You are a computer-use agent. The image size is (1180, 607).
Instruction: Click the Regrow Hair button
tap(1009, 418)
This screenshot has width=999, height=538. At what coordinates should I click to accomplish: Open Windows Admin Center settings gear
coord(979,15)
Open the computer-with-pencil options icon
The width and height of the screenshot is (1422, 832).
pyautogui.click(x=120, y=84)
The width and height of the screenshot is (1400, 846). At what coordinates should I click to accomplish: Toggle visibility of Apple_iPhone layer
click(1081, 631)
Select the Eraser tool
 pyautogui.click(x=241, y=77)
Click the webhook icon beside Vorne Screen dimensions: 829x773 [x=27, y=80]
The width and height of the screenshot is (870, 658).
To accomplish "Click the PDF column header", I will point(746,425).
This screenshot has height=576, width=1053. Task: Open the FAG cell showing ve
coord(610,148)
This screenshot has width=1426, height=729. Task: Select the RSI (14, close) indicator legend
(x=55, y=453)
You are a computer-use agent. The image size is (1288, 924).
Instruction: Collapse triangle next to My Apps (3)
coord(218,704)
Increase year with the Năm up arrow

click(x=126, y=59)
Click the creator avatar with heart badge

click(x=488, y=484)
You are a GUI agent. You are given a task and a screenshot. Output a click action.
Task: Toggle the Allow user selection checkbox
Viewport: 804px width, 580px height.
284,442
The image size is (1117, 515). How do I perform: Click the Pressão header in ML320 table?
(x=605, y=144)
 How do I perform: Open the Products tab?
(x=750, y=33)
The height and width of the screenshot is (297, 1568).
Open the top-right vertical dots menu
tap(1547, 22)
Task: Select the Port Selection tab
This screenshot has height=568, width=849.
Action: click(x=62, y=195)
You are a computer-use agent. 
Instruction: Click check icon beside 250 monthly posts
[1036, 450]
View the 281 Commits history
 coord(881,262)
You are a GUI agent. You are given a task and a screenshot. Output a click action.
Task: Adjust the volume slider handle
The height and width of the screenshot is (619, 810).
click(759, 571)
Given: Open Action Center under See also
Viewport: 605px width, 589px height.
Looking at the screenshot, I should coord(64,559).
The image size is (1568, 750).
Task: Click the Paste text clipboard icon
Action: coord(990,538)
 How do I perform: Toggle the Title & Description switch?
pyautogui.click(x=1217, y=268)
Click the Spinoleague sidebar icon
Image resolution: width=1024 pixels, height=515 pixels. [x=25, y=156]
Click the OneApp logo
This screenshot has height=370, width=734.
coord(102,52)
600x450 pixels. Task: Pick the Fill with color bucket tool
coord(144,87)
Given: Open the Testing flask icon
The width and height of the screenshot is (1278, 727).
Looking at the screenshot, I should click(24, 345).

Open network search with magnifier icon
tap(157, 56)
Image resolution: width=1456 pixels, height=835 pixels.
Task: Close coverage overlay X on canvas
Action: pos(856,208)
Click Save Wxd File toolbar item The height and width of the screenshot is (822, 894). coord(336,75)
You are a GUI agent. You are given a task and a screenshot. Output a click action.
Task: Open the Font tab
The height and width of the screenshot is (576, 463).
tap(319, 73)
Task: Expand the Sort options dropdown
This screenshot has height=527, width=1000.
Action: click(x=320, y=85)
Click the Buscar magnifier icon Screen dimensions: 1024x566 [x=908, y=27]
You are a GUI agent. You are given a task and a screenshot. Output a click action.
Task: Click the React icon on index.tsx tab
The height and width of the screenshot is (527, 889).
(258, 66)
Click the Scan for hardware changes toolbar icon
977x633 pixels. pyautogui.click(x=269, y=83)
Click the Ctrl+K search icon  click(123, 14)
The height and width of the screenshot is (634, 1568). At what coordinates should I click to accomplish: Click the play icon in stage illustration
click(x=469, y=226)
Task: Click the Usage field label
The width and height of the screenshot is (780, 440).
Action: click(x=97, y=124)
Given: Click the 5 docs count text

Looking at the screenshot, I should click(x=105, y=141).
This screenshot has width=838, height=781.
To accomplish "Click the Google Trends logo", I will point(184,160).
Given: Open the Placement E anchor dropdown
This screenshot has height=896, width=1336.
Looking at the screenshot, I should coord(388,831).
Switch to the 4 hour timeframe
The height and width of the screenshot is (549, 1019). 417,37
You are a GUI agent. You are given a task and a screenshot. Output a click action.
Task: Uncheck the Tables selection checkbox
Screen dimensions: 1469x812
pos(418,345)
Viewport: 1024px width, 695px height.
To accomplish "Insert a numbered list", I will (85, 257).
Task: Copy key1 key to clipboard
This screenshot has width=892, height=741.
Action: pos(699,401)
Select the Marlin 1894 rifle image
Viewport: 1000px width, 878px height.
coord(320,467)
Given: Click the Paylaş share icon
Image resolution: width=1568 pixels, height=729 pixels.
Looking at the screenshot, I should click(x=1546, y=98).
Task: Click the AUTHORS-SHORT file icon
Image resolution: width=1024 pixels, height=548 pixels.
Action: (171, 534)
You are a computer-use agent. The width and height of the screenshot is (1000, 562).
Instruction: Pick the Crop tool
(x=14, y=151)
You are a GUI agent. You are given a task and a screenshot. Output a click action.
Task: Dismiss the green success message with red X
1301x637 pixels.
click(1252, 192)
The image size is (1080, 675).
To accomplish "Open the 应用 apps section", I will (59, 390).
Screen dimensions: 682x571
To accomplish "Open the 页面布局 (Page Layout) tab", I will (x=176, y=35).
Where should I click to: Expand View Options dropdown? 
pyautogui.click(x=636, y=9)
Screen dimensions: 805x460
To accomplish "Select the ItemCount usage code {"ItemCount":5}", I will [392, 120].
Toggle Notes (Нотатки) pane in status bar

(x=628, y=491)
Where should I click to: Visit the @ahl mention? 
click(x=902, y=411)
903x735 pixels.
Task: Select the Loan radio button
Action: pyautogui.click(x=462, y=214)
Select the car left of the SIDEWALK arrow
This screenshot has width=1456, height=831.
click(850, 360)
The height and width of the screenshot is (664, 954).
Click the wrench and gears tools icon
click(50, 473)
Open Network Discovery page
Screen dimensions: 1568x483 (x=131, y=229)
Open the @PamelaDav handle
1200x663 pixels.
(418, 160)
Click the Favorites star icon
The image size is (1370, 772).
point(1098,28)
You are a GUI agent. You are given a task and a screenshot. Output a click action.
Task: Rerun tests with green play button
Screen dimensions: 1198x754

--------------------------------------------------

Work item:
Your answer should consist only of the lines above between the line holding "Given: Click the Paylaş share icon" and the line holding "You are a computer-use agent. The width", inclusive, each transcribed exactly.

Final answer:
Given: Click the Paylaş share icon
Image resolution: width=1568 pixels, height=729 pixels.
Looking at the screenshot, I should click(x=1546, y=98).
Task: Click the AUTHORS-SHORT file icon
Image resolution: width=1024 pixels, height=548 pixels.
Action: (171, 534)
You are a computer-use agent. The width and height of the screenshot is (1000, 562).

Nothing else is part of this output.